The news? The days of Social Security surpluses are over, six to possibly eight years earlier than was thought to be the case just a year ago.

Here are excerpts from Hassett's commentary ("Recession Bites Into Social Security’s Surplus"). His first word reveals what he thinks of the nation's political elites, and of the media that are supposed to be watching them:

Criminals know that people who are distracted might forget to keep an eye on their valuables. It’s just happened to us as a nation.

We have all been so busy whining about bonuses at American International Group Inc. and arguing about the so-called card-check legislation that we forgot to watch the Social Security surplus. While we were looking away, that surplus disappeared, eight years ahead of schedule.

Something extraordinarily important was revealed in mid-March and received almost no news coverage. If you typed in the words “Social Security” on Google’s news service last Friday, the top hit was a New York story about a man who kept his dead mother in a freezer ever since she died back in 2007, just so he could continue to collect her benefit checks.

Almost as gruesome is the news about Social Security’s finances. Social Security has for years been the near-term bright spot in the federal budget. Each year the program has raised $50 billion to $100 billion more in payroll taxes than it paid out in benefits (in some years, the surplus was closer to $200 billion; in fiscal 2008 just ended, it was $180 billion -- Ed.). Sure, deficits were expected far off in the future, but the current program was on sound financial footing.

Those days are, for the moment at least, behind us. According to the latest Congressional Budget Office estimate, the Social Security surplus will be only $3 billion in 2010. That number is almost surely too rosy, and the actual realization next year will be a big deficit.

..... Opponents of Social Security reform have tried for years to underplay the problem by stating that the program’s finances are fine. Social Security was, in the most recent report by its trustees, expected to run surpluses all the way to 2017. Why bother to reform something now if the crisis is so far off?

..... (in 2007) Hudson Institute scholar Chuck Blahous, who was leading President George W. Bush’s Commission to Strengthen Social Security, made the compelling case that those predicting a Social Security financing crisis were basing that on sensible assumptions. Blahous was pilloried by the left, but we now know he was far more right than even he could have dreamed.

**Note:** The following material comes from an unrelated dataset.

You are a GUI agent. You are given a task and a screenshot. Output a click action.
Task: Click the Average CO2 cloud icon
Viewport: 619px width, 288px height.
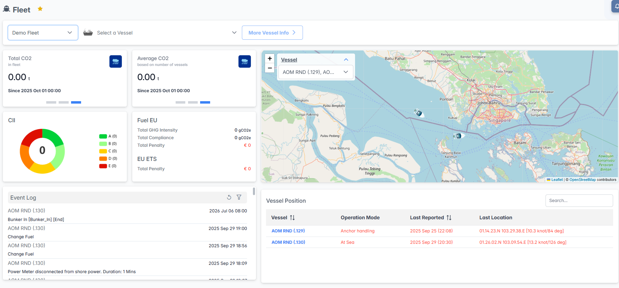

Hassett goes on to say that those who think Social Security will return to a surplus situation if or when the economy recovers are probably dreaming. I believe he's correct, because that recovery, even if fairly robust, will be starting from an ever-shrinking base.

The Bloomberg columnist, who is also director of economic-policy studies at the American Enterprise Institute, accurately notes that many Americans who are choosing retirement in the current rough economy and beginning to collect Social Security benefits now are not likely to return to the workforce when recovery begins. Hassett didn't mention that there's a reason beyond human motivation why that outcome is likely. Unbeknownst to most Americans, who thought the problem was legislated away during the 1990s, the odious Social Security penalty that reduces benefits by up to 50 cents for every dollar earned from work above relatively small amounts is still in place from Age 62 through Full Retirement Age (currently 66 for today's seniors). Legislation passed in the 1990s only removed the penalty for earnings from work after Full Retirement Age until Age 70.

Hassett's "solution" is really pathetic:

The only responsible course is to do what reformers have been advocating for at least a decade, a step that worked in 1983: Establish a bipartisan commission to recommend fixes to Social Security, and implement them now. The myth that we can postpone reform because everything is just fine has been exposed as such. The time to act is now.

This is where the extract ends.